On July 13, 2015, Miller was traded to the Brooklyn Nets in exchange for Steve Blake. On October 20, 2015, he was waived by the Nets after appearing in four preseason games.

===Overseas===

====Crvena zvezda (2015–2016)====
On October 20, 2015, Miller signed with Serbian team Crvena zvezda for the rest of the 2015–16 season. He was a member of the 2015–16 ABA League champions. He was a 2015–16 EuroLeague All-EuroLeague Second Team selection. He became fan favourite after playing very good basketball, especially in Euroleague. He even became one of "Best foreign players to play for Crvena Zvezda".

====Maccabi Tel Aviv (2016–2017)====
On June 13, 2016, Miller signed a two-year contract with the Israeli club Maccabi Tel Aviv, Miller won the 2017 Israeli State Cup with Maccabi.

====Brose Bamberg (2017)====
On July 28, 2017, Miller signed a two-year deal with the German club Brose Bamberg.
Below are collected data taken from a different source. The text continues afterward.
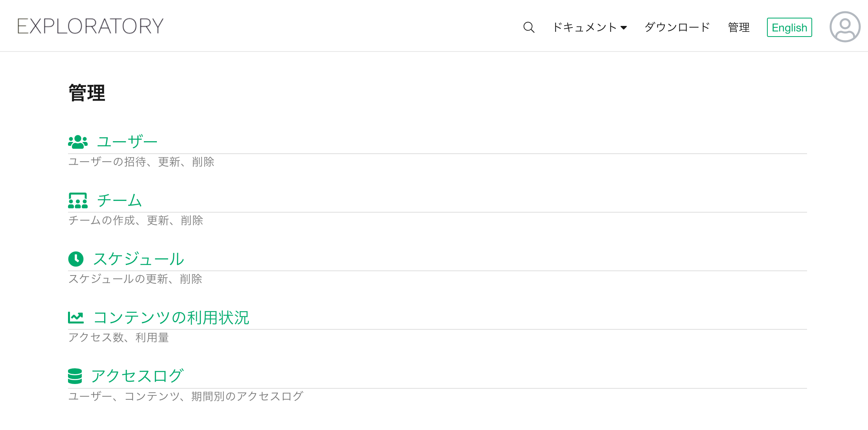Switch language with the English button
Screen dimensions: 868x430
coord(789,28)
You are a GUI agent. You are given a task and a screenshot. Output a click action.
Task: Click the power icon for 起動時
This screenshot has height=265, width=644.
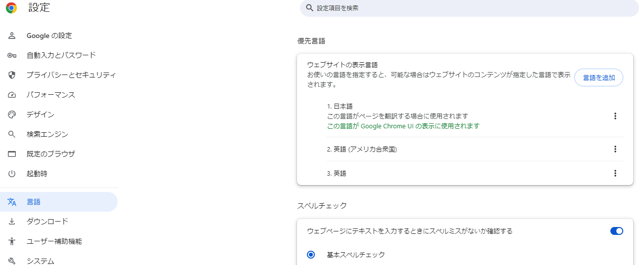(x=12, y=174)
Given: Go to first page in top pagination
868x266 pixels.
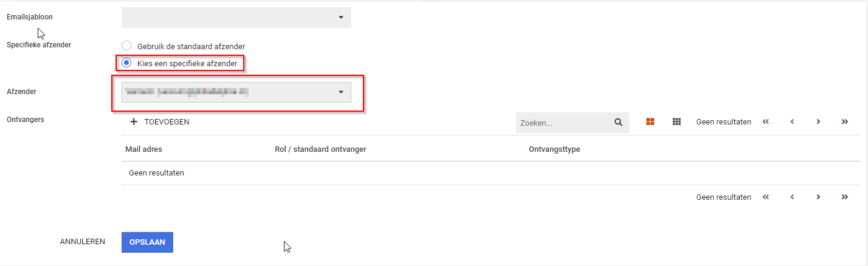Looking at the screenshot, I should click(766, 122).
However, on November 20, 2017, he parted ways with Bamberg after appearing in one game.

====Taoyuan Pauian Archiland (2020)====
Miller signed with Taoyuan Pauian Archiland of the Super Basketball League and played five games, averaging 15 points and 9.6 rebounds per game, before replaced by Charles García.
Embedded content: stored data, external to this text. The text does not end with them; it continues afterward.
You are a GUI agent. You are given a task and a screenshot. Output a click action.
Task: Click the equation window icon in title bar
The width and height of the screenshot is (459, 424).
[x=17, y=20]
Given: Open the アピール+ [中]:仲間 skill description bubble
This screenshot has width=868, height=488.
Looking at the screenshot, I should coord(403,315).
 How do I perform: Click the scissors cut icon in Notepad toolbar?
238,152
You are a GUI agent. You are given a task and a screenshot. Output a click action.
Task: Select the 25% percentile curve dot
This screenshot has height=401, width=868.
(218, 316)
====Benfica (2020–2021)====
On December 23, 2020, Miller signed with Benfica of the Portuguese Basketball League. Miller averaged 12.3 points, 6 rebounds, and 1.9 assists per game.

====Nacional (2021–2022)====
On August 26, 2021, Miller signed with Nacional of the Liga Uruguaya de Básquetbol.

====Converge FiberXers (2022)====
In August 2022, he signed with the Converge FiberXers of the Philippine Basketball Association (PBA) as the team's import for the 2022–23 PBA Commissioner's Cup.

====TNT Tropang Giga (2023)====
On August 29, 2023, he signed with the TNT Tropang Giga of the Philippine Basketball Association (PBA) as one of the team's import for its participation in the 2023–24 East Asia Super League. He was eventually selected to play as the team's temporary import in place of Rondae Hollis-Jefferson for the first game of the 2023–24 PBA Commissioner's Cup.

==Career statistics==

===NBA===
====Regular season====

| Year | Team | GP | GS | MPG | FG% | 3P% | FT% | RPG | APG | SPG | BPG | PPG |
|---|---|---|---|---|---|---|---|---|---|---|---|---|
| 2012–13 | Denver | 7 | 0 | 12.3 | .333 | 1.000 | .571 | 2.3 | .4 | 1.1 | .0 | 3.6 |
| 2013–14 | Denver | 52 | 16 | 15.2 | .367 | .319 | .709 | 2.8 | .5 | .4 | .6 | 4.9 |
| 2014–15 | Sacramento | 6 | 0 | 10.2 | .222 | .143 | .727 | 2.0 | .5 | 1.0 | .5 | 2.8 |
| 2014–15 | Detroit | 4 | 0 | 14.5 | .250 | .182 | .000 | 2.0 | 1.3 | .3 | .5 | 5.0 |
| Career |  | 69 | 16 | 13.5 | .350 | .292 | .706 | 2.4 | .5 | .4 | .5 | 5.3 |

===EuroLeague===

| Year | Team | GP | GS | MPG | FG% | 3P% | FT% | RPG | APG | SPG | BPG | PPG | PIR |
|---|---|---|---|---|---|---|---|---|---|---|---|---|---|
| 2015–16 | Crvena zvezda | 24 | 22 | 29.1 | .596 | .327 | .778 | 5.7 | .9 | .9 | 1.5 | 14.1 | 14.8 |
| 2016–17 | Maccabi | 4 | 3 | 19.3 | .333 | .364 | 1.000 | 3.3 | .8 | .5 | .8 | 7.0 | 4.5 |
| Career |  | 28 | 25 | 27.7 | .463 | .331 | .788 | 5.7 | .9 | .9 | 1.5 | 13.1 | 13.3 |

==Personal life==
Miller's older sister Keisha was killed in a car accident in 2005 at the age of 17, which inspired his jersey number change. Three additional close family members died in the three years prior to his 2011 ACL rehab. His mother is a nurse and he has 14 siblings. At Baylor, he served as Julius Randle's host for his visit.